Running the LLaMA 3.1 405B Model in Kubernetes using Ollama and OpenWebUI

This tutorial will guide you through deploying the LLaMA 3.1 405B model in a Kubernetes cluster using the Ollama service and OpenWebUI. The LLaMA 3.1 405B model is a large language model with 405 billion parameters, optimised for various tasks using 4-bit quantisation. We will deploy Ollama and OpenWebUI in the llama405b namespace, leveraging H100SXM-80 GPUs to handle the heavy computation requirements of the model.

Prerequisites

A Kubernetes cluster with H100SXM-80 GPU nodes available.
A configured kubectl to manage your Kubernetes cluster.
Permissions to create namespaces, deployments, and services in the cluster.
Ollama docker image: ollama/ollama:latest.

Step 1: Create the `llama405b` Namespace

Firstly, create the llama405b namespace in your Kubernetes cluster to isolate the resources for this model.

kubectl create namespace llama405b

Step 2: Create the Entrypoint Script `ConfigMap`

Create a ConfigMap that holds the entrypoint.sh script to control how Ollama pulls and serves the model.

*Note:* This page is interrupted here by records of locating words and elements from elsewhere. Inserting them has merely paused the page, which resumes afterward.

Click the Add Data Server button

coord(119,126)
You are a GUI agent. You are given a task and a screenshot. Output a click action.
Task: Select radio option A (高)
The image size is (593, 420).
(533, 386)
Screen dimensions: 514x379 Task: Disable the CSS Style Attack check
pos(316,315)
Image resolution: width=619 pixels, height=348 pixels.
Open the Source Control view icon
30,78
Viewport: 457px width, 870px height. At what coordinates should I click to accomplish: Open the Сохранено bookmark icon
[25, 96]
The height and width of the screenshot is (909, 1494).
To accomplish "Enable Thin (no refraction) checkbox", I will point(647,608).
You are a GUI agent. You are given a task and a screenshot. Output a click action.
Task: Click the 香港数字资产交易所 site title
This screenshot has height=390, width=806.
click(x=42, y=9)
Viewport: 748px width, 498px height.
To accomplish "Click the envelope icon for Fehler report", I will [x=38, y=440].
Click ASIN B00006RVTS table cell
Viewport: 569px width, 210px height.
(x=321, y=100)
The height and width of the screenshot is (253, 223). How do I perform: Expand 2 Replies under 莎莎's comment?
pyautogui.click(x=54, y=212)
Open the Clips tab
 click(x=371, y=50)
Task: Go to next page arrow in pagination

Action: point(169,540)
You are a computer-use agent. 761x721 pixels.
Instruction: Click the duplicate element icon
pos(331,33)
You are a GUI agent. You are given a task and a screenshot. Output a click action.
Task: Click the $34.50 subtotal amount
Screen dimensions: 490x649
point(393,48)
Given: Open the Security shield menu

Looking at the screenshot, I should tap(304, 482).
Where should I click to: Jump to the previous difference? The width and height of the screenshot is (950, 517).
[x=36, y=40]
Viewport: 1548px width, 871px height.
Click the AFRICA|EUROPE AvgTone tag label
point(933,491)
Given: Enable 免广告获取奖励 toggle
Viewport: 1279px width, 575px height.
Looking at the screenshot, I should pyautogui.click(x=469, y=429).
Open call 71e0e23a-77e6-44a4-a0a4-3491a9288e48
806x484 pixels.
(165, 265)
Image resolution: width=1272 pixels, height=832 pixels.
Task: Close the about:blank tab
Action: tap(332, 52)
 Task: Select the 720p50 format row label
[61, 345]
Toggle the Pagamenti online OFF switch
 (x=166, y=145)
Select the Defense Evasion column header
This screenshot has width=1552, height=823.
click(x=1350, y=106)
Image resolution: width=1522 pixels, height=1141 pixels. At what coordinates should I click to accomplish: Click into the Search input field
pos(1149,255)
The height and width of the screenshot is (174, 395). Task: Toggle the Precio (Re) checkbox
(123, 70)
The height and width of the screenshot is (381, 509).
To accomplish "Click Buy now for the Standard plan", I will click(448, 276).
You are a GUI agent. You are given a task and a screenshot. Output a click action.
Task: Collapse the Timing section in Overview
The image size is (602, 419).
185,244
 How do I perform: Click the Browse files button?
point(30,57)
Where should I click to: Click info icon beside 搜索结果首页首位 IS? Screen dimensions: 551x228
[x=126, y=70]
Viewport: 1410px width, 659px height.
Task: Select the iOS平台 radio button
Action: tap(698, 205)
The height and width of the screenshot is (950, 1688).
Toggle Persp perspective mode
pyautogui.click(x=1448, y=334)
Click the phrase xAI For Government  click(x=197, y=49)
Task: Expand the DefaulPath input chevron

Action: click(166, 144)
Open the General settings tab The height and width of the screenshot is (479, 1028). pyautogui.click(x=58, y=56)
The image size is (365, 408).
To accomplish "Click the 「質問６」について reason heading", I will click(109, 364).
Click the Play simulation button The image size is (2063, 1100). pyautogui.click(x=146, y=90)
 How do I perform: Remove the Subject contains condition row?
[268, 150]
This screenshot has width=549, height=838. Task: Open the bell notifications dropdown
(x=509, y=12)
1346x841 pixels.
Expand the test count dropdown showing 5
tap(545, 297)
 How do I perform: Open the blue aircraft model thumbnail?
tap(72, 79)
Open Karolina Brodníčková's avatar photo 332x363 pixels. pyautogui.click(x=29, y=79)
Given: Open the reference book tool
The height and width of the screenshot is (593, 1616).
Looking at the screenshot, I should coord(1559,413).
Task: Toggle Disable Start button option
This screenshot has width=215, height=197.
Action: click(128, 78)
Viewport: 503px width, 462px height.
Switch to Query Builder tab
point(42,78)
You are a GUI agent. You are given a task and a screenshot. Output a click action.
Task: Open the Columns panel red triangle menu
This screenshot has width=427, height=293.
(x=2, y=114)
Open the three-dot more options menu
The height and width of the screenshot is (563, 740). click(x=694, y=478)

# entrypoint-configmap.yaml
apiVersion: v1
kind: ConfigMap
metadata:
  name: ollama-entrypoint
  namespace: llama405b  # Specify the namespace
data:
  entrypoint.sh: |
    #!/bin/bash

    # Start Ollama in the background.
    /bin/ollama serve &

    # Record Process ID.
    pid=$!

    # Wait for Ollama to start.
    sleep 10

    # Pull the specific LLaMA 405B model
    ollama pull llama3.1:405b

    # Wait for the Ollama process to finish.
    wait $pid

Apply this ConfigMap to your cluster:

kubectl apply -f entrypoint-configmap.yaml

Step 3: Deploy Ollama Service

The following ollama-deployment.yaml file creates a deployment for the Ollama service, pulling the LLaMA 3.1 405B model and serving it on port 80:

apiVersion: apps/v1
kind: Deployment
metadata:
  name: ollama-deployment
  namespace: llama405b  
  labels:
    app: ollama
spec:
  replicas: 1
  selector:
    matchLabels:
      app: ollama
  template:
    metadata:
      labels:
        app: ollama
    spec:
      containers:
        - name: ollama
          image: ollama/ollama:latest
          ports:
            - containerPort: 80
          volumeMounts:
            - name: entrypoint-script
              mountPath: /entrypoint.sh
              subPath: entrypoint.sh
          command: ["/usr/bin/bash", "/entrypoint.sh"]
          resources:
            limits:
              nvidia.com/gpu: 3  # Requesting 3 NVIDIA GPUs for the container
      volumes:
        - name: entrypoint-script
          configMap:
            name: ollama-entrypoint  # Reference to the ConfigMap created earlier
            defaultMode: 0755
      nodeSelector:
        gpu.nvidia.com/class: H100SXM-80  # Use nodes with H100SXM-80 GPUs
      restartPolicy: Always

We must allocate at least 3 H100SXM-80 GPUs to run this very large model. Now apply the deployment to the cluster:

kubectl apply -f ollama-deployment.yaml

Step 4: Expose the Ollama Service

Create a LoadBalancer service to expose Ollama externally using the following manifest. ollama-service.yaml:

apiVersion: v1
kind: Service
metadata:
  name: ollama-service
  namespace: llama405b
  labels:
    type: external
spec:
  type: LoadBalancer
  ports:
    - port: 80
      targetPort: 11434
      protocol: TCP
  selector:
    app: ollama

Apply the service manifest:

kubectl apply -f ollama-service.yaml

Note: Ensure the label type: external is added to the service to request an external IP address. The targetPort is set to 11434, which is the default port Ollama uses.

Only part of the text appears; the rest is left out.